Uçağın maksadı yolcu taşımak değil, bir sebeple uçağa yetişemeyen kimseleri toplayıp götürmektir. Taşıyacağı yolcu olmadığında da pilot ve hosteslerin taşınmasında kullanılır. Bir nevi yolcu uçağının stepnesi gibidir. Bindikleri uçak gayet eski ve yıpranmıştır. Daha önce ufak uçağa binip tecrübe edinenler, işleyişi bildiği için, aceleyle uçağa binip boş koltukları kapar. Oysa hamile ve çocuklu hanım uçağa en son biner, maalesef uçağın koltukları da doludur.
Kendilerine mihmandarlık yapacak düşüncesiyle emanet edilen arkadaşı da hanımıyla orta bölümde koltuğa yayılarak oturur.

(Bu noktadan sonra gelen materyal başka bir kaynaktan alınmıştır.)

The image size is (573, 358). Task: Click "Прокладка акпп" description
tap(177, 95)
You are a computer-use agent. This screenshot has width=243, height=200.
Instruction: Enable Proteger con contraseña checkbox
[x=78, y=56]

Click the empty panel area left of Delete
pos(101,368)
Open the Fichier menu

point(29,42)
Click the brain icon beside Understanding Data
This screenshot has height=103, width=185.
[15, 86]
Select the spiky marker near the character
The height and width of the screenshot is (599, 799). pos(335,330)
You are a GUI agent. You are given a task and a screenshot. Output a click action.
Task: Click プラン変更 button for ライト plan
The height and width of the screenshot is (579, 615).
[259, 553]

Hamile bayan çocuğuyla ayakta kalır. Durumu gören hostes Rusça bir şeyler konuşur, biniş kapısının hemen yanındaki, ikiye katlı koltuğu açarak, oraya oturmasını ister. Çocuğu kucağına alıp, dar koltuğa oturan hamile bayan streslidir.

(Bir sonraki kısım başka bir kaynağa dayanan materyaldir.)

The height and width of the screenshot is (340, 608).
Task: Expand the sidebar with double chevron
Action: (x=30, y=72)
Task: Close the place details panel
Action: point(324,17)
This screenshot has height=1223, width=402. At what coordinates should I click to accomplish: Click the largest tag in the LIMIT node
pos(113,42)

Eski ve Yıpranmış Uçak, Çok Zor Da Olsa Havalanır
Uçağın motoru çalıştığı halde, kapısı hâlâ açıktır. Biraz sonra hostes gelip, iki eliyle uçağın kapısını yan taraftan alır, kaldırıp yerine koyar, ittirerek kapanmasını sağladı. Tıpkı düdüklü tencerenin kapağı gibi, uçağın kapısı da seyyardır. Ancak uçak daha havalanmadan dışarıdan esen rüzgâr hamile bayanı üşütmeye başlar. Uçak hızlanıp havalanmaya çalışır, ancak kalkıyor gibi olsa da inadı inattır, bir türlü havalanamaz. Havalanamayan uçak tekrar manevra yapar. Zorlanarak da bu sefer havalanır, artık uçuş başlamıştır.

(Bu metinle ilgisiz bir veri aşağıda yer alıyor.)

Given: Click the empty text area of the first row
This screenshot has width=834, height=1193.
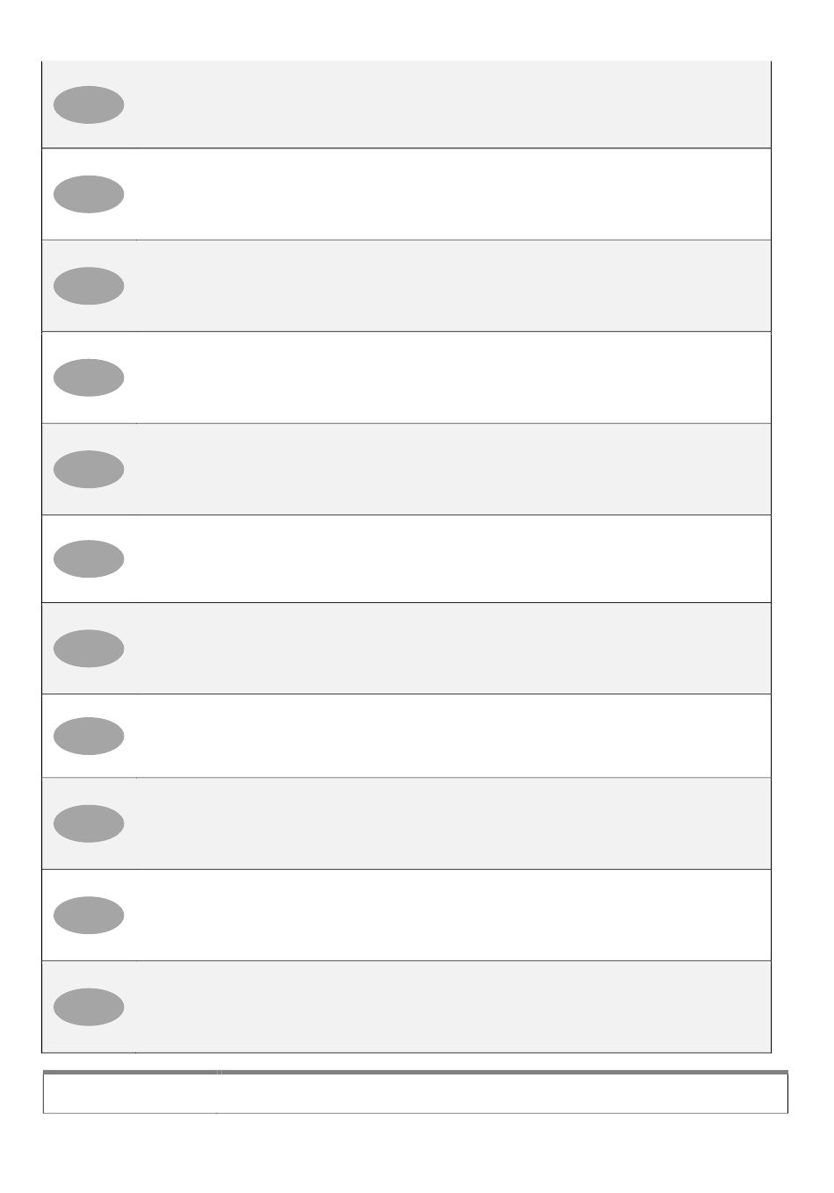Looking at the screenshot, I should [453, 104].
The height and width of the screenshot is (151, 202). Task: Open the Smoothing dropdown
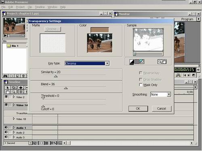169,94
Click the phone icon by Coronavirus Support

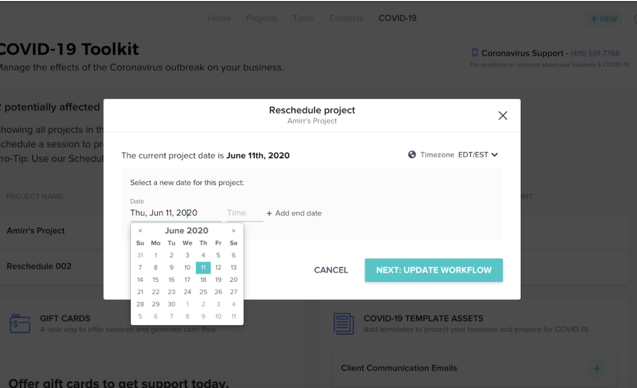(475, 53)
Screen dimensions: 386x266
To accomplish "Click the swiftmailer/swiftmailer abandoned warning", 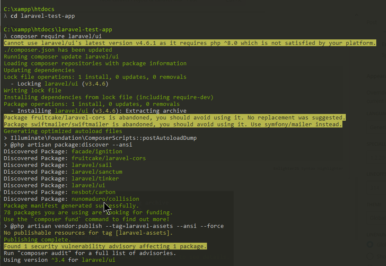I will pos(173,125).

Uçuş yaklaşık dört buçuk saat sürecektir ve yolculuğun daha başında hamile kadının sağ tarafı buz kesmiştir. Uçağın kapısındaki boşluktan gelen soğuk iyice rahatsız eder. Valizler kargo kısmına verildiği için yedek giyecekte yoktur. Böylesine, köhne uçakla yolculuğa sebep karı koca, şimdi uçağın rahat yerindeki koltukta bir birlerine sokulmuş, gülüşerek konuşur.
Uzun ve yorucu aynı zamanda üşüyerek geçen yolculukları nihayet sona erer. Hamile bayanın soğuktan içi titrerken, kucağındaki çocuğun da soğuktan burnu akmaya başlar.
Ertesi günü olduğunda, dört buçuk saat soğukla cebelleşen anasıyla çocuğu hastadır. Yolculuk esnasında her ne kadar bulduğu örtülerle çocuğunu soğuktan korumaya çalışsa da çocuk üşür ve hasta olur. Oysa orta koltukta yayılıp oturan arkadaşı, yerini değiştirmek nezaketinde bulunsaydı, çocuk hasta olmazdı. Ateşlenen çocuğunda öksürük de başlayınca doktora götürür. Gerekli tetkik ve tahlilden sonra, doktor zatürre teşhisi koyar. O gün hastanede yatar. Çocuğun tedavisi için doktor iğne ve ilaç yazar, hastayı eve gönderir.
Felsefe bilim “İnsan nedir?” sorusunu “düşünen varlık” şeklinde tanımlar. Aynı soru dini literatürde ise “Şerefli varlık” şeklinde tanımlanır. Sizce insan olmanın yanında, bir kimsenin insani davranışta bulunması da önemli midir? Acaba biz insanlara nasıl davranıyoruz?